No, I didn’t. I’ve lived a fairly ordered life. Being a writer requires a lot of solitude. I’ve not lived like that, but I’ve always looked toward those households with a certain longing.
Where do you write?
My studio stretches across the back of my little house. It has eight windows that look out on a copse of trees. I can see the blue outline of the mountains in the distance. Where I write is exceedingly important to me. I am never comfortable unless I am in a room that pleases me. I need the pictures on the wall to be hanging straight. I have to do my housekeeping before I can sit down at the computer. Things need to be in order in my mind and in the place where I write. In recent months my life has been topsy-turvy. I have learned to write with utter chaos all around me. I turn to my book with great intensity. Sometimes I may write twelve hours a day. Sometimes I can write only two hours a day.
Do you have any conscious technique that so effectively makes Mitford come alive for people?
I grew up in the era of radio. When you turned on the radio, you heard the voices and you filled in all the blanks. Radio helped me become a writer. Television would never help me become a writer. With radio you have to color in everything. What you need to do for readers is give them as much free rein as they can take. Let them participate in the story by building their own imagery.
So conversations and characters bear the burden of telling the story?
My books are about relationships. With rare exceptions, the scenes are all one-on-one relationships: Father Tim and Dooley, Father Tim and Cynthia, Father Tim and Emma. There are times when I step away to the Grill where three or four people are in a relationship. Basically, I try not to waste the reader’s time with descriptive narrative, details of what people are wearing, how they look, how tall they are.
You seem to have a lot of lovable eccentrics in your books. Are you attracted to unusual people?

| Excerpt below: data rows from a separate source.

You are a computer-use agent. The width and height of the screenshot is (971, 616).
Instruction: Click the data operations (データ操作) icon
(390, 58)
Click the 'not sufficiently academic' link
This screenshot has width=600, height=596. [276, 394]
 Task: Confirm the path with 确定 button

I see everyone as unusual. Most everyone seems to have an extraordinary life story. “I just love people,” was my grandmother’s saying. Casting the writer’s light on ordinary people makes them appear extraordinary.
DISCUSSION QUESTIONS
- Father Tim is inspired to finish restoring the crèche by imagining Cynthia’s face when she sees the time and love he put into her gift. What are some memorable and unique Christmas gifts you’ve given? You’ve received? When you give someone a gift, how important is his or her reaction?

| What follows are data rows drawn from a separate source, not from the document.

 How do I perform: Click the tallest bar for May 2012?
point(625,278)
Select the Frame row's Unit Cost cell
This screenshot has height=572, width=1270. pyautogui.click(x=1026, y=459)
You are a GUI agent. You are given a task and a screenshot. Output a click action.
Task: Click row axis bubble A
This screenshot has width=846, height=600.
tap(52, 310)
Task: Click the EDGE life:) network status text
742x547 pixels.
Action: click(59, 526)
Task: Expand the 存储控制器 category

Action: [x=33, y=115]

- Karon reflects on the season of Advent. What is this season all about, and what do you do to mark this time of preparation? Does your family have Advent and Christmas traditions?
- Father Tim wrestles with memories of his father. What do you think of his decision to focus on the good time he spent with his dad? Is there anyone in your life you deal with this way or have chosen to remember this way?
- With the possibility of entrepreneurship and a budding romance with Scott Murphy, Hope Winchester’s life is suddenly turned gloriously upside down. Does it seem that major life events come in clusters? Can you think of a time in your life when everything was joyfully, to quote Father Tim, “berserk”?
- Father Tim tells Esther Bolick that not taking a cake to Ol’ Man Mueller out of spite would be much worse than feeling like a hypocrite for giving him a cake even though she didn’t want to. Do you agree? Would you continue giving gifts to someone with whom you no longer had a good relationship? Does Ol’ Man Mueller’s reaction upon receiving the cake change your mind or reinforce your opinion?
- Father Tim takes on a new challenge and discovers an artistic talent he never knew he had. Have you ever made or been given a handmade gift? Aside from the time it takes to make, can it be harder to give a handmade gift? Do you enjoy new challenges? What’s Father Tim’s attitude toward them?
- Who do you think put the stable in the back room? Why do you think it was that character? What might his or her reasons have been? Have you ever given a gift anonymously? Do you think it’s possible to be joyful about giving a wonderful gift, if no one knows the giver?